Oral Presentation RACI Biomolecular Division Conference 2013

All organisms require riboflavin (vitamin B₂) as it is a precursor to cofactors present in flavoproteins. The riboflavin biosynthetic pathway is an attractive drug target in human pathogens. Unlike animals, which obtain the riboflavin from dietary sources, fungi, plants and bacteria must synthesize riboflavin. Bioinformatics analysis identified lumazine synthase (LS) within the riboflavin biosynthesis pathway as a potential target for antifungal intervention. In silico screening utilizing 2D filtering around a substrate-based cyclic imide reduced an initial database of 5 million commercially available compounds to 14000. Subsequent docking, followed by consensus scoring and visualisation reduced this number to approximately 40 compounds to screen for antifungal activity.

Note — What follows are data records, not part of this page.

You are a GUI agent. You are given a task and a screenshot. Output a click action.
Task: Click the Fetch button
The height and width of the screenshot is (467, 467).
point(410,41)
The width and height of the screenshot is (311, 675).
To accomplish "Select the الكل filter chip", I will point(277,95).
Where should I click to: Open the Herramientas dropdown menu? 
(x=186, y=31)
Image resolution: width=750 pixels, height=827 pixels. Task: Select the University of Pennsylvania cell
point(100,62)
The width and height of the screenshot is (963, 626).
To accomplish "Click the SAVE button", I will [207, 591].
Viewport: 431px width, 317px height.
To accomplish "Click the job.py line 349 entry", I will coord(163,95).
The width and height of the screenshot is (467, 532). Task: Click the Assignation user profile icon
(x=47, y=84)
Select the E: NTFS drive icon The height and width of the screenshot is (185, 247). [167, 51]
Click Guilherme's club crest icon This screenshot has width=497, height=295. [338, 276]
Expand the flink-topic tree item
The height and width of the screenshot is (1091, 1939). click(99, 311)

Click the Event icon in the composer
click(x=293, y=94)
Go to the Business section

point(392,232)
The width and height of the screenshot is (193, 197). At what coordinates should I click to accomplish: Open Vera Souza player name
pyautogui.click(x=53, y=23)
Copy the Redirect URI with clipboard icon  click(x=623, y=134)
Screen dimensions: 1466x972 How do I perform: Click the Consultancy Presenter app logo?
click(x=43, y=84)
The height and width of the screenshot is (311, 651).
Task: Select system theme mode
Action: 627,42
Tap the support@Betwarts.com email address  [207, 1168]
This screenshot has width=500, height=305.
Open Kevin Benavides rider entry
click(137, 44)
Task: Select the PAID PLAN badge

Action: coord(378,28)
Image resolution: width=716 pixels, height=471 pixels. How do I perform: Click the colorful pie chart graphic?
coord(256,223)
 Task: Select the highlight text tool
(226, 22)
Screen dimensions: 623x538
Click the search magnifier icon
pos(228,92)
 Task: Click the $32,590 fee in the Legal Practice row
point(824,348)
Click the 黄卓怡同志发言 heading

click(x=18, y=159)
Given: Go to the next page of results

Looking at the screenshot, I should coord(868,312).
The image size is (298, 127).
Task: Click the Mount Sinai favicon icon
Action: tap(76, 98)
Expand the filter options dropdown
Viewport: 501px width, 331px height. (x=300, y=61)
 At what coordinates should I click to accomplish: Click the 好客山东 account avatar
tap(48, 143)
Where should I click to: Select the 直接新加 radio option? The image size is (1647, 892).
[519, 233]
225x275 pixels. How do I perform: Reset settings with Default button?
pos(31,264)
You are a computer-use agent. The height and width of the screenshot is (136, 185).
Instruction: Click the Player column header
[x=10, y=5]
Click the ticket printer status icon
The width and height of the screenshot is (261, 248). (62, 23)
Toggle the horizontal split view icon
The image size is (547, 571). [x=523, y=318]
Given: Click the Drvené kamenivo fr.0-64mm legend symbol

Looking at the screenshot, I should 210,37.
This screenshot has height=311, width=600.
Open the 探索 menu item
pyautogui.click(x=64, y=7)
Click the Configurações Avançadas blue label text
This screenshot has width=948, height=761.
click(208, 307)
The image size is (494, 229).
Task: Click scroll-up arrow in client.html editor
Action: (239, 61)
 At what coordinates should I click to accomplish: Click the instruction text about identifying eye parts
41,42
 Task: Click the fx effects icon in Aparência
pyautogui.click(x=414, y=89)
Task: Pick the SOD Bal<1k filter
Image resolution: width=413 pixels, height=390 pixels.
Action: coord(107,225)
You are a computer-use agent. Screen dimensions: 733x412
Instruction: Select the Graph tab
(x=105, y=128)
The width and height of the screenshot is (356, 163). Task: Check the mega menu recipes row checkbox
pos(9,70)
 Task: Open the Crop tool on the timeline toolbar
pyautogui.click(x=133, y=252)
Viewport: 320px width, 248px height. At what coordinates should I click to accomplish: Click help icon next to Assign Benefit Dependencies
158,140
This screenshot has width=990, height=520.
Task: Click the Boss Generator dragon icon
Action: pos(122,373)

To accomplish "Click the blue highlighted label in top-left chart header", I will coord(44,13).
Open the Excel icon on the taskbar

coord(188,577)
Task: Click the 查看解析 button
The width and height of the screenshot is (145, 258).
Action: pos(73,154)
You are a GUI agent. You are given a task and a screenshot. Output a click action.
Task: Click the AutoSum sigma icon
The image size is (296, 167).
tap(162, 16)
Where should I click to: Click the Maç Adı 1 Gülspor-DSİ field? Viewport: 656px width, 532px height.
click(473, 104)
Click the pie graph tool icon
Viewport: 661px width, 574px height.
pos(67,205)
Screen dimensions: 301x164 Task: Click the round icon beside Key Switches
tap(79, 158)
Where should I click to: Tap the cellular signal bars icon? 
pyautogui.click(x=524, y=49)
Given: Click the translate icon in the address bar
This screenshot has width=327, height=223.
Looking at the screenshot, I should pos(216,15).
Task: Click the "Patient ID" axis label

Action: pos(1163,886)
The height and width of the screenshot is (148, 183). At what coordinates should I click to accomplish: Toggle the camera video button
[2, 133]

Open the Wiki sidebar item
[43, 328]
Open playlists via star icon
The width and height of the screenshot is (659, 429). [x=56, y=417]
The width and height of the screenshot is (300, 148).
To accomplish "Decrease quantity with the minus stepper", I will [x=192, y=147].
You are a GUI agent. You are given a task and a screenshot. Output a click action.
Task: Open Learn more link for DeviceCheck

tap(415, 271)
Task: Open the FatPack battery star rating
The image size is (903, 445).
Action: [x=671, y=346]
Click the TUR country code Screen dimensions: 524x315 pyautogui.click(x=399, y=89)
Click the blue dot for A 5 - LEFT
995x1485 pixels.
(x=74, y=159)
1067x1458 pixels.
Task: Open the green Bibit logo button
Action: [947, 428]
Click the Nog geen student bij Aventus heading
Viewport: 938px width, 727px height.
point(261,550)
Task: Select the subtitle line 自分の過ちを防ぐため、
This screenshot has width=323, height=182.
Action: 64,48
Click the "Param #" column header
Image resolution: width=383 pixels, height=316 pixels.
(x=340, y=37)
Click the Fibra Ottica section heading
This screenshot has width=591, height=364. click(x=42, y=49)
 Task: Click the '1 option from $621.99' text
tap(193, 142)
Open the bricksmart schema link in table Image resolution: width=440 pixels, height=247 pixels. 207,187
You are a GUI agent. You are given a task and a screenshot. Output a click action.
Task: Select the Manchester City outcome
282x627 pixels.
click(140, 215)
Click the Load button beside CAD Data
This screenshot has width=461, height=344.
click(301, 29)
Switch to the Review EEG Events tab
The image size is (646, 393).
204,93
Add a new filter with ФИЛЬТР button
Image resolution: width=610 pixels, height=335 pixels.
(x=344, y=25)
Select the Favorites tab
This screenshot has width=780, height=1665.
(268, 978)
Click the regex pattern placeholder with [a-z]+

Seventeen compounds were tested on the model yeast Saccharomyces cerevisiae, where compound 1 showed significant antifungal activity. Compound 1, and a related compound were tested for their activity against LS to confirm this was indeed the molecular target. Lumazine synthase from the fungal pathogen Candida glabrata was expressed in Escherichia coli to test potential hits and for use in structural analysis. Compound 1 gave an IC₅₀ 2.3 µM against purified C. glabrata LS. Structural analyses did not identify any protein-inhibitor complexes. Instead, a complex of the protein and its catalytic product was obtained at a resolution of 2.24 Å. Our results encourage further investigation of a new class of antifungal agent.